„Wierzymy w działanie Ducha Świętego”. Rozmowa z Piotrem Wojtczakiem liderem Wspólnoty Logos z Oslo

DSC_0589 (2).JPG

 

„Jeśli się modlimy i prosimy, to przychodzą działania Ducha Świętego. Z działaniem Ducha Św. przychodzi pokój i poczucie miłości Bożej. I świadomość, że Jezus żyje, że jest osobą jak ty czy ja, że można mieć z Nimi osobistą relację, że nie jest odległy i niedostępny, ale czeka obok na moją odpowiedź. Bóg żywy”.

 

Tekst i zdjęcia: Marta Tomczyk-Maryon

 

 

Artykuł o Odnowie w Duchu Świetym i charyzmatach znajdziesz tu

 

– Wiele osób słyszało nazwę Ruch Odnowy w Duchu Świętym, ale myślę, że niewiele wie coś więcej na ten temat. Co wyróżnia ten ruch? I co odróżnia grupę Logos od innych, które działają w Kościele?

Piotr2-2.jpg

– Wierzymy w działanie Ducha Świętego. Wierzymy, że działa On teraz, a nie, że działał kiedyś, a teraz już nie. Bóg działa w naszym życiu ewidentnie, w tej chwili. Zresztą myślę, że każdy ma w swoim życiu takie doświadczenia, które to potwierdzają. Każdy z nas może przywołać wydarzenia, które nie miały prawa się wydarzyć, a wydarzyły się. Jeśli to dostrzeżemy, to zaczynamy się otwierać na to, co Bóg robi w naszym życiu.  Jeśli się modlimy i prosimy, to przychodzą działania Ducha Świętego. Z działaniem Ducha Św. przychodzi pokój i poczucie miłości Bożej. I świadomość, że Jezus żyje, że jest osobą jak ty czy ja, że Bóg Ojciec jest osobą, że Duch Święty jest osobą, że można mieć z Nimi osobistą relację, że nie jest odległy i niedostępny, ale czeka obok na moją odpowiedź. Bóg żywy.

 

– Czy wystarczy warunek otwarcia się na działanie Ducha Świętego, aby doświadczyć Bożej miłości?

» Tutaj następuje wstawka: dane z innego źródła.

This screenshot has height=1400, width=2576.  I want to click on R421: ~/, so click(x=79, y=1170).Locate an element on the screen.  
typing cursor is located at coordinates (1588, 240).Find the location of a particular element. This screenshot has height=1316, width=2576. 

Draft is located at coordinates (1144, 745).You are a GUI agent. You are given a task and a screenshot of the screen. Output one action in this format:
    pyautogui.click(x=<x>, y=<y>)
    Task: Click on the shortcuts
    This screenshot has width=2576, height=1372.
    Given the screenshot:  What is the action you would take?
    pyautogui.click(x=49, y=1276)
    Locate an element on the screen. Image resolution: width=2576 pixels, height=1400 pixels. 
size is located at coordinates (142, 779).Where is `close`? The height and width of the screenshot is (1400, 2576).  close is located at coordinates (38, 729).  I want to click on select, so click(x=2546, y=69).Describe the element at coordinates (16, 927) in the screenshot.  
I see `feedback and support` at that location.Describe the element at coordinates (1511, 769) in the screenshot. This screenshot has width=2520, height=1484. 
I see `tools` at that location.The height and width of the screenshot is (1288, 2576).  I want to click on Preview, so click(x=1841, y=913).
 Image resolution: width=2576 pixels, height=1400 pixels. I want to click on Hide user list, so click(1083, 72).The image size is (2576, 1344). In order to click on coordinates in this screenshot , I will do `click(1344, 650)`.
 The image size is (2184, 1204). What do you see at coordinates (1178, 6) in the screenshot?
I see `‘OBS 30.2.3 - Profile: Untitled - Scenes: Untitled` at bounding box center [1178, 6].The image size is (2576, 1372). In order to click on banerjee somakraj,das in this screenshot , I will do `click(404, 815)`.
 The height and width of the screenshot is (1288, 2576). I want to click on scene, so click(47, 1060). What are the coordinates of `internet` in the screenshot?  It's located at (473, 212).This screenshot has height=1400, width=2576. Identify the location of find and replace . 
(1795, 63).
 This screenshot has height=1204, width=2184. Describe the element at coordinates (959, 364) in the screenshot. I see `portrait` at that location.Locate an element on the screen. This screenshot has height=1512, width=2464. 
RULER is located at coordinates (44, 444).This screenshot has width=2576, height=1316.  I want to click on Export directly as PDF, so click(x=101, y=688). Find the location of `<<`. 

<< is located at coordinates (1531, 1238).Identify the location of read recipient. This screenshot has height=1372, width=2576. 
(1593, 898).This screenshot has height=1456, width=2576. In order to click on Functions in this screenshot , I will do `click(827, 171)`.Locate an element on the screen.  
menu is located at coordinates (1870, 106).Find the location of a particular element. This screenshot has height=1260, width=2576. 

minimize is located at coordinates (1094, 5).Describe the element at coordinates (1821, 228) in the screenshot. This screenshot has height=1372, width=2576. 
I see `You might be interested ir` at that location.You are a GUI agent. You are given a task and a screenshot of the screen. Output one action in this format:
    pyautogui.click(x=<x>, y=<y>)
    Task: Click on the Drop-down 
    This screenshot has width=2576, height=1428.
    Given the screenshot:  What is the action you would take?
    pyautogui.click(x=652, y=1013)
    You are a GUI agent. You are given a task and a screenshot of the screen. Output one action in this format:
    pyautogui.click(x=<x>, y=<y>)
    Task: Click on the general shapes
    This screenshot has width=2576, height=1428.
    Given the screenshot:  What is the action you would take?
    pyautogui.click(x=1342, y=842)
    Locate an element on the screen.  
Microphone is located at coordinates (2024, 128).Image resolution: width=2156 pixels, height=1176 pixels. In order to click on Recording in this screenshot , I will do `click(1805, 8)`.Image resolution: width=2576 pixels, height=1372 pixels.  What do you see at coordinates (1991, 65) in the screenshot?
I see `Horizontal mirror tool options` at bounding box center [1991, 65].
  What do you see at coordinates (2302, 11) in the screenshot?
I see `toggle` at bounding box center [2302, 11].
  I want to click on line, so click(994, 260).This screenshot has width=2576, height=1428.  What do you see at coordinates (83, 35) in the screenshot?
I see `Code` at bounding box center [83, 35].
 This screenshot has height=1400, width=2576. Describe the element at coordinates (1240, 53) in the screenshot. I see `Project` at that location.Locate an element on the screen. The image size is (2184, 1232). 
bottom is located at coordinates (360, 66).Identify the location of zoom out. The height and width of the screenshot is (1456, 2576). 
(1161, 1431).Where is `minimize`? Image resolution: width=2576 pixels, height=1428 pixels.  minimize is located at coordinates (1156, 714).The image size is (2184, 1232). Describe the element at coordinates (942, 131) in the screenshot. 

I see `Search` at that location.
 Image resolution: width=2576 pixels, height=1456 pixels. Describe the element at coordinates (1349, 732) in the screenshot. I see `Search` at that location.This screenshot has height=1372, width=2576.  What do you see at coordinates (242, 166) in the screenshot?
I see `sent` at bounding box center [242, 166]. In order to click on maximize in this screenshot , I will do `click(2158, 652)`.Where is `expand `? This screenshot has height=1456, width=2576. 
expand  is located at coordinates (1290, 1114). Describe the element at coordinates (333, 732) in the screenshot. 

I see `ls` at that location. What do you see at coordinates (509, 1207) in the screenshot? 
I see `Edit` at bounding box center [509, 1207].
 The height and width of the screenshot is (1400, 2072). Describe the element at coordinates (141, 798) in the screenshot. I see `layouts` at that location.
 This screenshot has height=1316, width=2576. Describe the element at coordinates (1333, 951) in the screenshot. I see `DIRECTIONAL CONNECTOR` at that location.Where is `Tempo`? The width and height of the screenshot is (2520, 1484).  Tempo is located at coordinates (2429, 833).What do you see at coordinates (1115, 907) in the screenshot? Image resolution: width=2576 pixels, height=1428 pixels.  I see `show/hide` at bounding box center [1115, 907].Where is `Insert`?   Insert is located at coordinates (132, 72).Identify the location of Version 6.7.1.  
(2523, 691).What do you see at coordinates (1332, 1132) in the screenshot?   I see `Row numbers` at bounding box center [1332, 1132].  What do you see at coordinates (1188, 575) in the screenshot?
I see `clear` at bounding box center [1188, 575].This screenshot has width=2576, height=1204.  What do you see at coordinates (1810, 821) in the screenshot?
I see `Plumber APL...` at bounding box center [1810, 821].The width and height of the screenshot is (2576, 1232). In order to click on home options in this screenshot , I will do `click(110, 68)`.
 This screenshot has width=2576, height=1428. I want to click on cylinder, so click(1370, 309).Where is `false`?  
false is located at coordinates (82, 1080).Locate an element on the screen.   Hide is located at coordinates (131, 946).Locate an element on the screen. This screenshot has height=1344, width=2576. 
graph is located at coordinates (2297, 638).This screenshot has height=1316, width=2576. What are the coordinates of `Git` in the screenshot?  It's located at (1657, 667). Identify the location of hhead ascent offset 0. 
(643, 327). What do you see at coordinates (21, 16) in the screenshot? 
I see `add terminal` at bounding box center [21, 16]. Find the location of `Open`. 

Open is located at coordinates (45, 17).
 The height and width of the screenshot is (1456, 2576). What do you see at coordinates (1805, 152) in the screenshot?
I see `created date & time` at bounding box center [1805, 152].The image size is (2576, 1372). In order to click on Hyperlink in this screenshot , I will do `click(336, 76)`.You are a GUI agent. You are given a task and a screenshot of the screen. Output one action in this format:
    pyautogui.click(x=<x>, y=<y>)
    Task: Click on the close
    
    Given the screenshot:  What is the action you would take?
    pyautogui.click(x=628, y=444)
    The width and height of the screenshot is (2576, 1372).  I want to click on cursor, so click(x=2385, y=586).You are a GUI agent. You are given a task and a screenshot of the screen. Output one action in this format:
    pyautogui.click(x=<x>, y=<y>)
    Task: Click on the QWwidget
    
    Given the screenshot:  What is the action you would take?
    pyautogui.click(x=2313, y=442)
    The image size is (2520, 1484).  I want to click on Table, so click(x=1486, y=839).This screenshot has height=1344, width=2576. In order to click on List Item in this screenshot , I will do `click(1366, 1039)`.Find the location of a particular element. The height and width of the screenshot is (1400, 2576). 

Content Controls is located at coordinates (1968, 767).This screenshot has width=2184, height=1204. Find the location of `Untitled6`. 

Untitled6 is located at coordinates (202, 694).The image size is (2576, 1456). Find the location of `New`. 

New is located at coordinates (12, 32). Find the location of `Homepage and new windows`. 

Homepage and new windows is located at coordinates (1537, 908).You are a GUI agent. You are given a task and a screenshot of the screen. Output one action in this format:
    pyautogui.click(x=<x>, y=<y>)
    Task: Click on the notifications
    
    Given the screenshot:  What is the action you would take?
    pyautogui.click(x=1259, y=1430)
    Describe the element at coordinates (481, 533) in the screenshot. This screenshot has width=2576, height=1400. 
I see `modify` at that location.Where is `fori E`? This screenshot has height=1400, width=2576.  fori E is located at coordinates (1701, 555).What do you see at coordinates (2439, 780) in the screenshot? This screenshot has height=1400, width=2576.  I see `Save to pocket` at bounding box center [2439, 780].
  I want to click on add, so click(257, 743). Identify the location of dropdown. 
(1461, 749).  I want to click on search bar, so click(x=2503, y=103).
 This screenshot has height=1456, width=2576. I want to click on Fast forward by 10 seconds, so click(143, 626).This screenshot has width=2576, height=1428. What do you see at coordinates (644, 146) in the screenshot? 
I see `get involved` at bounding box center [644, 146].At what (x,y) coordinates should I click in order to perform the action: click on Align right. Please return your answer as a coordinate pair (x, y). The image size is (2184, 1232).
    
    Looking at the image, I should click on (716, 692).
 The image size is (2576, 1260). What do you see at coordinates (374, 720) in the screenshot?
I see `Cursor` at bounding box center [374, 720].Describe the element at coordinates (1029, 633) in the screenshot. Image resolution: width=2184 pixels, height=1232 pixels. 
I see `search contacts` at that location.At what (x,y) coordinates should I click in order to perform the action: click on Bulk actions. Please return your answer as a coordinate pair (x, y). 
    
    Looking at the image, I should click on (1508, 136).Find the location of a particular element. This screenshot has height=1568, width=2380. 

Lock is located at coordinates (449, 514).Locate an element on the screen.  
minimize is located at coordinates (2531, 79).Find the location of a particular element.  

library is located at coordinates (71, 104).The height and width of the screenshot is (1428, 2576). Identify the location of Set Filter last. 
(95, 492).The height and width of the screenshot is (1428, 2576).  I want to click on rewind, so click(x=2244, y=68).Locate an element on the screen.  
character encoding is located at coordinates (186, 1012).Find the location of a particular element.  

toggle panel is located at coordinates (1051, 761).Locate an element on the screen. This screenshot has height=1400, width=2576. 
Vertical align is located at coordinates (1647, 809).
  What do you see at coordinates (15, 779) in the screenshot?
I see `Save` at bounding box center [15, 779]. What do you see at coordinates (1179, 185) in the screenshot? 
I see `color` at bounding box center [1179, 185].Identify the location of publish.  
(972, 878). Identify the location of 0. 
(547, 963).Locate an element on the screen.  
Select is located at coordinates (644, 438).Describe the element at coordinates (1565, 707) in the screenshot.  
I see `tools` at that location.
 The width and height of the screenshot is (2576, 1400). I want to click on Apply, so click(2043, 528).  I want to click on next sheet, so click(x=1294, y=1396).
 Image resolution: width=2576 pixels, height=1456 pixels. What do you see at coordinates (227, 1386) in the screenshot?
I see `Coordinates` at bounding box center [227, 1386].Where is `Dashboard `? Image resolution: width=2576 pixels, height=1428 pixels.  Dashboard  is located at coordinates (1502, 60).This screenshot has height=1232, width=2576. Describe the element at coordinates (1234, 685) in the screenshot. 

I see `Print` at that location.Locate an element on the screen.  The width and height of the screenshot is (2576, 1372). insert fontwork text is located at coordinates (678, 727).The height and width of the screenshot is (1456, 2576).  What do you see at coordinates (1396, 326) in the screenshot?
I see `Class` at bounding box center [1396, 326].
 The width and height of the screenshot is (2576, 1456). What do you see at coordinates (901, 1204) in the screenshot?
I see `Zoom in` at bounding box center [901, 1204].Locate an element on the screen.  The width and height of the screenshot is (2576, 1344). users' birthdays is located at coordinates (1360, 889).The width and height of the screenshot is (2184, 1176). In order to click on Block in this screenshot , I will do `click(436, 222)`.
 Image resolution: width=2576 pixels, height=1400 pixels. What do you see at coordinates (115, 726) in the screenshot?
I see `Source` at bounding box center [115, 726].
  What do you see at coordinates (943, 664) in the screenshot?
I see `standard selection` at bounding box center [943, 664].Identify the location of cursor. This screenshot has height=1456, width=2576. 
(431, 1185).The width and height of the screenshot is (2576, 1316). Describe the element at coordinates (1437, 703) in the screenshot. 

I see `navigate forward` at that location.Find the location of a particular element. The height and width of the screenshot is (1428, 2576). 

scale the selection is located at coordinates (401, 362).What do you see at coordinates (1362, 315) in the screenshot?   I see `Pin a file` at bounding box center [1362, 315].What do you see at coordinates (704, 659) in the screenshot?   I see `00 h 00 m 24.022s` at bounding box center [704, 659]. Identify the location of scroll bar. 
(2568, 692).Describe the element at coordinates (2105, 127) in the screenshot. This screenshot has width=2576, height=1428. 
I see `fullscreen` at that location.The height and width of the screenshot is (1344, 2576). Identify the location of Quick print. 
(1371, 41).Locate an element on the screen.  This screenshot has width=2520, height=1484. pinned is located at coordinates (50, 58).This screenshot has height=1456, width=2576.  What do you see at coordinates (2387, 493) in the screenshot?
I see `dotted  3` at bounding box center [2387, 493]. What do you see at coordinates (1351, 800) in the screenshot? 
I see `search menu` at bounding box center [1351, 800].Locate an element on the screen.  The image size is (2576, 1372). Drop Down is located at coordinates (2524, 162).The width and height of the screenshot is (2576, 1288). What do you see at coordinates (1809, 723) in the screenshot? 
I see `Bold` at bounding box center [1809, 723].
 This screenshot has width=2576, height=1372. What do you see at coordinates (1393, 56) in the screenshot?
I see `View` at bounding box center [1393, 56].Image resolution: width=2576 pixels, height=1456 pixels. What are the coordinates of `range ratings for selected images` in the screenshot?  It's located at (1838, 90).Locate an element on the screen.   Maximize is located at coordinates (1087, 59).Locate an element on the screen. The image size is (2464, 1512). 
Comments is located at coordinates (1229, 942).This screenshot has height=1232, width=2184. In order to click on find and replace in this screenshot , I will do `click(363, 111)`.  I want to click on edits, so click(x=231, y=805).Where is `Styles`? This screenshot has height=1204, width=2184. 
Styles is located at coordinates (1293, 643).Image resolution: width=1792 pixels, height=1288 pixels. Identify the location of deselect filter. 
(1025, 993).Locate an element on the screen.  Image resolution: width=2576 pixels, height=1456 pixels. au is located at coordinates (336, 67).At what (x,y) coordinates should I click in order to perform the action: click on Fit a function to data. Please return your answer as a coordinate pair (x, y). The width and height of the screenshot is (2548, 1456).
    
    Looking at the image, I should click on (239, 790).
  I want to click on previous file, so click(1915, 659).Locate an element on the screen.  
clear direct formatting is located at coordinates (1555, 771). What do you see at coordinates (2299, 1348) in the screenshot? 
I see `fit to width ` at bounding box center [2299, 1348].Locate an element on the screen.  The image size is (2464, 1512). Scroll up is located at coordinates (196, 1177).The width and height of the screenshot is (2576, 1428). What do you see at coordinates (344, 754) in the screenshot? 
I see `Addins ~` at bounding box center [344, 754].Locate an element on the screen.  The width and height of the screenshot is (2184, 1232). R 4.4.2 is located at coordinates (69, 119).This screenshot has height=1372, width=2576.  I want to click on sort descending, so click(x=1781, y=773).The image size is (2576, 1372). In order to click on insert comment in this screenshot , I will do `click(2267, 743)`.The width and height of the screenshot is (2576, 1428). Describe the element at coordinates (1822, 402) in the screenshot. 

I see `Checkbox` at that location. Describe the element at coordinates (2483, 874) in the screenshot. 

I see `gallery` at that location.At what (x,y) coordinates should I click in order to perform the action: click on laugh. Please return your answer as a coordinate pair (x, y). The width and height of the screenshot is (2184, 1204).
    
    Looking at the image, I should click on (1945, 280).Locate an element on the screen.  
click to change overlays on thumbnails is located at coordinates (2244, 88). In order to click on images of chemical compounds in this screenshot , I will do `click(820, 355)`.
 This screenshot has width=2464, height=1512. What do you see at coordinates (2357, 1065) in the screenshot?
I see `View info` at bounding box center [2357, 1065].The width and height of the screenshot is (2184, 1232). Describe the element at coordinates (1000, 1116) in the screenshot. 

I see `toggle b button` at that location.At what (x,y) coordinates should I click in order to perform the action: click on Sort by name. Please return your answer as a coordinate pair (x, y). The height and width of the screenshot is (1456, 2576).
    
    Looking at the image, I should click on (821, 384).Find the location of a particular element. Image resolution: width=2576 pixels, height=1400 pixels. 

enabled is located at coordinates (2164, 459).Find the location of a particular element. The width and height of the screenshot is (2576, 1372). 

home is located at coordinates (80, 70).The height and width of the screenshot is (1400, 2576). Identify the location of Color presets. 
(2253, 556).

– Myślę, że najważniejsza jest decyzja, to, że ja chcę, że staję w prawdzie przed Panem Bogiem. Za decyzją idzie łaska Boża. Tu pojawia się też kwestia czy coś pochodzi od Złego, czy od Pana Boga.

 

– Jak to rozpoznać?

– Jest jedna rzecz, która daje stuprocentową pewność - Pan Bóg nas do niczego nie zmusza. Jeśli czuję przymus i nie mam wyboru, to, to na pewno nie pochodzi od Boga. Bóg daje człowiekowi największą wolność. Uwalnia nas również od nałogów i słabości.

 

– A jednak zastanawiam się, czy to rozpoznanie jest dla wszystkich takie oczywiste. Dla osób świadomych i tych, które mają dobry kontakt z sobą samym, zapewne tak. Ale dla tych, którzy są bardziej chwiejni, przeżywają jakieś problemy wewnętrzne i religijne może to być trudne. Co o tym myślisz? I jaką radę możesz dać tym, którzy nie są pewni czy ich przeżycia i doświadczenia są skutkiem działania Ducha Świętego?

– Innym sposobem, potwierdzeniem naszego rozeznania jest obserwowanie owoców. Jak pisze św. Paweł w liście do Galatów: „Owocem zaś ducha jest: miłość, radość, pokój, cierpliwość, uprzejmość, dobroć, wierność, łagodność, opanowanie”. Jeśli to nie pojawia się w naszym życiu, to nie jest działanie Ducha Świętego. Chrześcijanin to człowiek radosny pomimo trudności jakie go spotykają.

 

DSC_0588 (2).JPG

 

– Czy doświadczasz działania Ducha Świętego na każdym spotkaniu Wspólnoty?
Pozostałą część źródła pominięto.